When the pandemic began to have a unified response from most of the countries of the world and the first confinements arrived, not a few communication services began to release more and more functions for free to facilitate remote contacts. Google Meet was one of them, and the transfer from Hangouts accelerated in those days.

One of the things that Meet did was, apart from supporting up to 100 participants at the same time, allowing unlimited use of the service at no cost. If, until then, Meet was dedicated only to Workspace users, now any user could use the service at no cost and without a time limit. But it seems that it’s time to go back and now Google recovers the 60-minute limit for normal users in group calls.
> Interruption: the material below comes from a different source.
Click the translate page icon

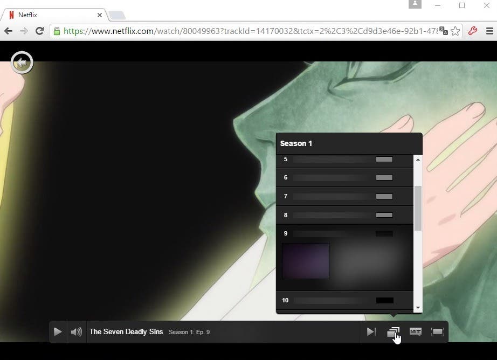coord(444,31)
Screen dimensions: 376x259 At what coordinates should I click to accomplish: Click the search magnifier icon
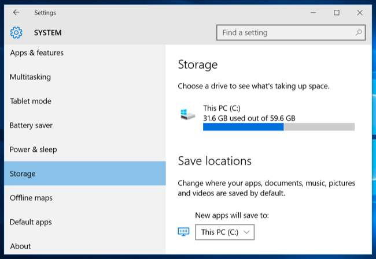tap(359, 33)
If the call is in a group, you only have 60 minutes

Now, 15 months after Google opened Meet services and its main features to all users of its platform, it is time to go back and start, at least for now, for the time of calls. Google has already reported that for non-paying users, users of simple Gmail accounts, unlimited calls are over.

Like Zoom did a few months ago restricting free calls to 40 minutes, Google does the same by setting a 60 minute limit for calls from users not on Workspace paid plans. The platform itself will notify users during the call when 55 minutes have passed that the broadcast is close to stopping.

This will only happen, however, with group calls. Calls involving only a couple of users may remain unlimited and may be extended up to 24 hours if we wish. However, to make unlimited group calls we will have to go through the first level of Workspace payment, which costs 9.99 euros per month.

This is the first major limitation of Google on Meet since it opened the service due to the pandemic, so it would be logical to expect more in the near future. At the moment it only affects group calls, those used with groups of friends, family or the work environment. We’ll see if the cuts continue.